TGF-β3 induces lactate production in Sertoli cell through inhibiting the Notch pathway

Backgrounds: In the testis, spermatocytes and spermatids rely on lactate produced by Sertoli cells (SCs) as energy source. Transforming growth factor-beta 3 (TGF-β3) is one of the generally accepted paracrine regulatory factors of SC-created blood-testis barrier (BTB), yet its role in SC glycolysis and lactate production still remains unclear.

Objectives: To investigate the effect of TGF-β3 on glycolysis and lactate production in SCs and determine the role of lethal giant larvae 2 (Lgl2) and Notch signaling activity during this process.

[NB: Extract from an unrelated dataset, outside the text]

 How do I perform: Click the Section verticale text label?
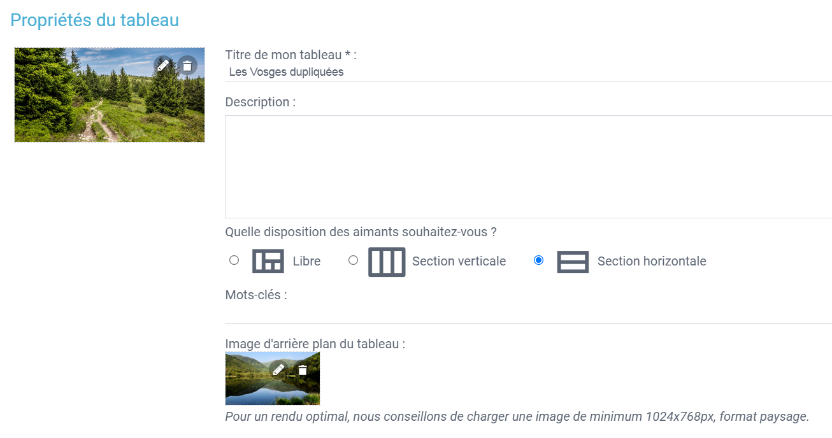point(459,261)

Materials and methods: Primary cultured rat SCs and TM4 cells were treated with different concentrations of TGF-β3. In some experiments, cells were transfected with siRNA specifically targeting Lgl2 and then treated with TGF-β3 or N-[N-(3,5-difluorophenacetyl)-l-alanyl]-S-phenylglycine t-butyl ester. Lactate concentration, glucose and glutamine (Gln) consumption in the culture medium, activity of phosphofructokinase (PFK), Lactate Dehydrogenase (LDH), and Glutaminase (Gls), ATP level, oxygen consumption, extracellular acidification, and mitochondrial respiration complex activity were detected using commercial kits. The protein level of Lgl2, LDH, Monocarboxylate Transporter 4 (MCT4), and activity of Akt, ERK, p38 MAPK, and Notch pathway were detected by Western blot. The stage-specific expression of Jagged1 was examined by immunohistochemistry (IHC) and qPCR after laser capture microdissection. Spermatogenesis in rat testis injected with recombinant Jagged1 (re-Jagged1) was observed by HE staining, and lactate concentration in testis lysate was measured at a different day point after re-Jagged1 treatment.

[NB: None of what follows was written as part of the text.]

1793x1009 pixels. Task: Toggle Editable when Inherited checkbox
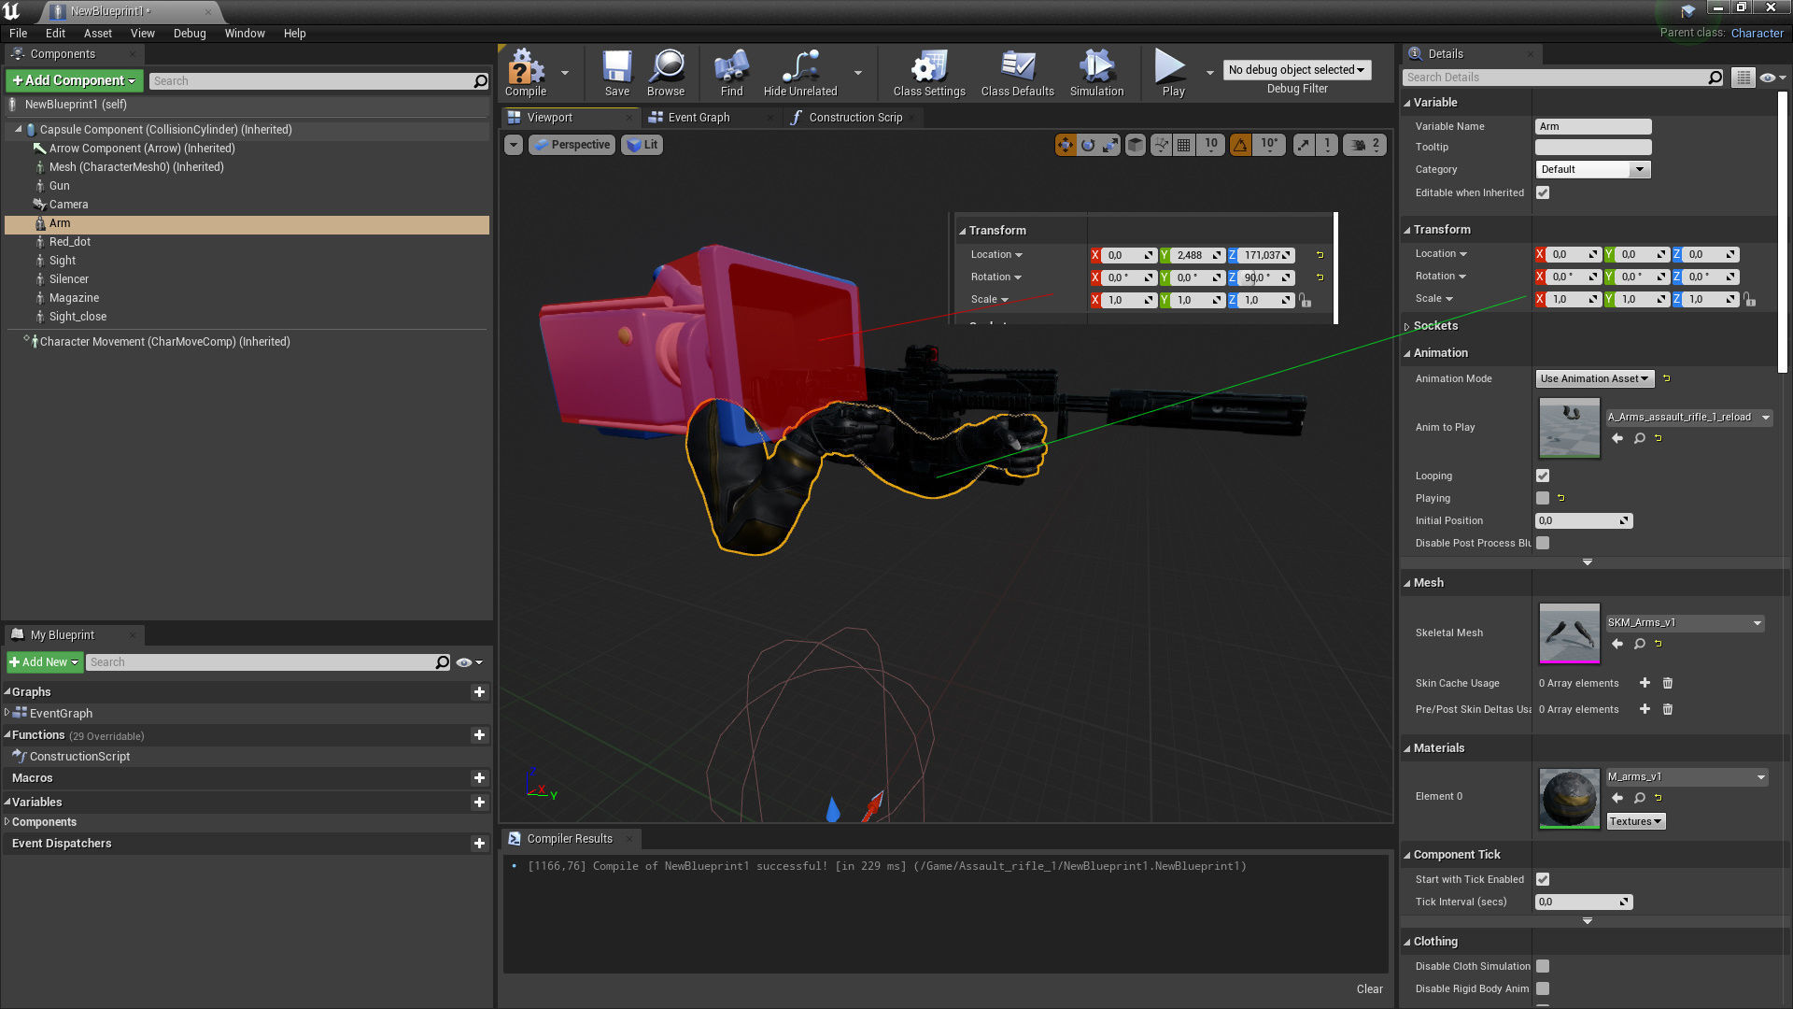pos(1543,192)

Results: Significant enhancement of lactate concentration was detected in a culture medium of both primary SCs and TM4 cells treated with TGF-β3 at 3 or 5 ng/ml. Besides, other parameters of glycolysis, that is, glucose and Gln consumption, Enzyme activity of PFK, LDH, and Gls displayed different levels of increment in primary SCs and TM4 cells after TGF-β3 treatment. Mitochondria respiration of SCs was shown to decrease in response to TGF-β3. Lgl2, MCT4, activity of ERK, and p38 MAPK were up-regulated, whereas Akt and Notch pathway activity were inhibited by TGF-β3. Silencing of Lgl2 in SCs affected lactate production and attenuated the previous effects of TGF-β3 on SC glycolysis except for Gln consumption, Gls activity, and activity of Akt, ERK, and p38. N-[N-(3,5-difluorophenacetyl)-l-alanyl]-S-phenylglycine t-butyl ester (DAPT) treatment in SCs antagonized glycolysis suppression caused by Lgl2-silencing. In vivo analysis revealed a stage-specific expression of Jagged1 in contrary with TGF-β3. Activating Notch signaling by re-Jagged1 resulted in restorable hypospermatogenesis and lowered lactate level in rat testis.

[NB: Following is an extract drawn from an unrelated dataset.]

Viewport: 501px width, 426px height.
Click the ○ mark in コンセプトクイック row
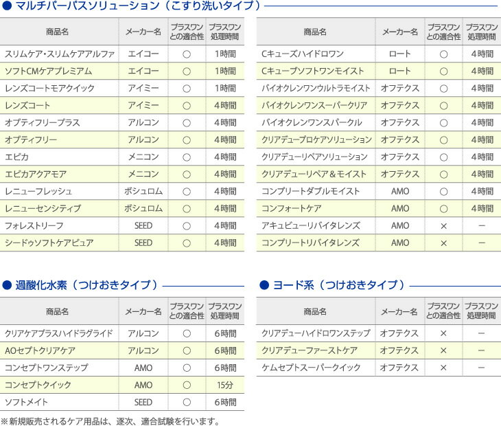coord(186,385)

Conclusion: TGF-β3 induces lactate production in SC through up-regulating Lgl2, which weakened the Notch signaling activity and intensified glycolysis in SCs. Thus, besides the known function of TGF-β3 as the BTB regulator, TGF-β3-Lgl2-Notch may be considered an important pathway controlling SC glycolysis and spermatogenesis.